Mr JAENSCH - With these sorts of processes we do want public engagement. We want to engage organisations like PMAT but also the planning professional sector, local government and users of our planning schemes as customers, if you like, consumers, developers and the property council and those sorts of people. They have important insights into how these things work, so yes there will be a well announced and foreshadowed process for the reviewing of the SPPs. Given that this is going to be the first time round, we do not have an established process for doing that. We are going to have to design that as we are doing with the -
Dr WOODRUFF - The act has quite a lot of vigour and detail about how it has to happen. I suppose the question is when does it start?
Mr JAENSCH - This is the public process we are talking about.
Dr WOODRUFF - Maybe, through you, Mr Risby might be able to provide that detail.

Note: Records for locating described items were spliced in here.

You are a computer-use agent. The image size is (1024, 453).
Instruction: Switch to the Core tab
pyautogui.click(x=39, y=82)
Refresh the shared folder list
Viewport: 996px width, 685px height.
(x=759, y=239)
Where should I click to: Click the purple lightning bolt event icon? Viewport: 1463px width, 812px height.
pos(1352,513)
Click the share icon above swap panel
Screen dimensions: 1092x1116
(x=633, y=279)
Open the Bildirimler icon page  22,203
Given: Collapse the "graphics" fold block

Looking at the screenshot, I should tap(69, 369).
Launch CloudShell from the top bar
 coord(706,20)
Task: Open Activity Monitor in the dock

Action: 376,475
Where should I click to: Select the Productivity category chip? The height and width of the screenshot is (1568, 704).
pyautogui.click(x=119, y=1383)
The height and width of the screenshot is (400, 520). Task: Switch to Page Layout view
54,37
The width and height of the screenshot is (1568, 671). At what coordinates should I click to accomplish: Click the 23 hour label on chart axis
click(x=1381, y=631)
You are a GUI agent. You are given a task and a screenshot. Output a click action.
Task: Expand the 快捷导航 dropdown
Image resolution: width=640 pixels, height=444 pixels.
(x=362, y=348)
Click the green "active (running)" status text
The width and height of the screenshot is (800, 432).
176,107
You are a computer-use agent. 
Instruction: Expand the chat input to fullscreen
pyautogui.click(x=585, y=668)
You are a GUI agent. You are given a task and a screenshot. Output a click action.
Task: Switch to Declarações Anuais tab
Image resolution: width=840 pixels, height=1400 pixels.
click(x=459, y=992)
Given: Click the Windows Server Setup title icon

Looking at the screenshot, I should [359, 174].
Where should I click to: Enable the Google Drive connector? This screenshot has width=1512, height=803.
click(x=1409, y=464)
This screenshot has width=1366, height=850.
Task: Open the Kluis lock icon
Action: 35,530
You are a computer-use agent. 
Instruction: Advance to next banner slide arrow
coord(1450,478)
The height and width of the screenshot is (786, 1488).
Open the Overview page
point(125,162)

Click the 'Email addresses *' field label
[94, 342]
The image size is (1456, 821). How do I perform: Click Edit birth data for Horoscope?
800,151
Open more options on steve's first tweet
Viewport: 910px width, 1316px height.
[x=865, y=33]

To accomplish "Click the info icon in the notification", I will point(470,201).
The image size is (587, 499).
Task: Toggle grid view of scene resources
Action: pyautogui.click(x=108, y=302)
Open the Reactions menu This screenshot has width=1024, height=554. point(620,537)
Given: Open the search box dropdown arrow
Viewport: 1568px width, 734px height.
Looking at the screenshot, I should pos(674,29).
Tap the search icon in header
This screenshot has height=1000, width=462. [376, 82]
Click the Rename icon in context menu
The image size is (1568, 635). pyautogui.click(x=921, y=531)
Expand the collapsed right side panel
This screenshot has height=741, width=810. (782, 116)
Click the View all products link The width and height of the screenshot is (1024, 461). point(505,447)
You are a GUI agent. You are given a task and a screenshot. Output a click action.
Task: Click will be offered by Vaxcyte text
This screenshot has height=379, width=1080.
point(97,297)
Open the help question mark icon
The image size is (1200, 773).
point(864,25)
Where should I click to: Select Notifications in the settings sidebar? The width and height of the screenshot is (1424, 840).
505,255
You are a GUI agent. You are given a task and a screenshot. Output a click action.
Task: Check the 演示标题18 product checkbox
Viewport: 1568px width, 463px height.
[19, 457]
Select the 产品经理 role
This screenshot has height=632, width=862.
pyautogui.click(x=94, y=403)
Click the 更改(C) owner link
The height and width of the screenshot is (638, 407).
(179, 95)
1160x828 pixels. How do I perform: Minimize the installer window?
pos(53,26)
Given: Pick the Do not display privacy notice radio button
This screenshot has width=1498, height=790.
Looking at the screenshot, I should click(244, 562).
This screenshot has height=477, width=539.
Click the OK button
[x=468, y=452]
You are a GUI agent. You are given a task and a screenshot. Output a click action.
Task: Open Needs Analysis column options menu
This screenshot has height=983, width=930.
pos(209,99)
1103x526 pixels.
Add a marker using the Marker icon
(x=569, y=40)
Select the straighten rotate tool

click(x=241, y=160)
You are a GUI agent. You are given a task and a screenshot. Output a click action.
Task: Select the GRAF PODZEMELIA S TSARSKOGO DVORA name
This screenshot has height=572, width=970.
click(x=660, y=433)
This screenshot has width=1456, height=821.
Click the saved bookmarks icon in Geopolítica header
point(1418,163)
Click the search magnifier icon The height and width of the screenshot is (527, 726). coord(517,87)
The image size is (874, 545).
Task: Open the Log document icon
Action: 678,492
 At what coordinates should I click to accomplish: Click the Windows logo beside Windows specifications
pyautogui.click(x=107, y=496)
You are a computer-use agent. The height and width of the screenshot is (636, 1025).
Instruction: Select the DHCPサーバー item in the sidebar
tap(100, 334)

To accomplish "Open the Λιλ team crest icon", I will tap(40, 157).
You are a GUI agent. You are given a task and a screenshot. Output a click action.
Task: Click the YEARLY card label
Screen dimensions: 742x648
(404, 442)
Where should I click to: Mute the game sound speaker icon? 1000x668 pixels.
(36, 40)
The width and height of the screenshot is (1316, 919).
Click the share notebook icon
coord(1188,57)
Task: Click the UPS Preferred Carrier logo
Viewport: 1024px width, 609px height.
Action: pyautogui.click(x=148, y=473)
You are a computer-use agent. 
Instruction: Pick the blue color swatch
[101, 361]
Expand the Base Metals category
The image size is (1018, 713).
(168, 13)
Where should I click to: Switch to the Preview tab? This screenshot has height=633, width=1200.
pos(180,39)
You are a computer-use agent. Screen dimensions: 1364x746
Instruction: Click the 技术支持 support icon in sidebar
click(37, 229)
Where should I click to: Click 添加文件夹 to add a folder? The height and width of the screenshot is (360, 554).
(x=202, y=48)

Mr JAENSCH - I would be happy for Mr Risby to provide any further comment he has.
Mr RISBY - Normally we would undertake a very comprehensive public process to start off that sort of review. As you point out, Dr Woodruff, there is a statutory process there as well. It is a bit similar to the way the Tasmanian planning policies process is starting now where it is a public process to scope the issues prior to them going into the statutory formal process which has procedures set out in legislation.
As the minister has indicated, we would anticipate that with the local provision schedules coming on line that we are increasingly getting advice and comments from local government using the SPPs as to why things are phrased a certain way and what do they mean. We are addressing those as we go and if something needs to be addressed now we can do that through some of those amendments to the SPPs that parliament passed recently. We can also feed them into the longer-term review if we think it is a bigger issue that needs some consideration.
Dr WOODRUFF - Minister, one of the things the previous planning minister, Mr Gutwein, did not adopt from the draft SPP provision amendments from the Planning Commission's recommendations of February 2017 was a review of the State Coastal Policy.
This is clearly becoming a pressing issue for Tasmania, with changing conditions around the state, and lots of properties experiencing threat from coastal erosion and infrastructure. What are you doing, and planning to do, to review the State Coastal Policy? Is this in your time frame for the next year?
Mr JAENSCH - Thank you. The State Coastal Policy is technically in the Premier's portfolio of responsibilities - the State Policies and Projects Act - so I won't answer on his behalf. I consider that there are a range of matters relating to coastal policies and other areas of planning policy -
CHAIR - The time for scrutiny has expired. I will allow you to add to the answer you wanted to before we break, minister.
Mr JAENSCH - Thank you. I need to add to an answer I provided to Dr Woodruff regarding the UTAS environmental health officer workforce report. My office advises me that we do have a copy of that report. I will dig it out and take some more advice on the content of that report. It is not that I haven't seen it. My office has seen it and I will certainly go back to it now, off the back of our discussion Dr Woodruff, as soon as possible after Estimates.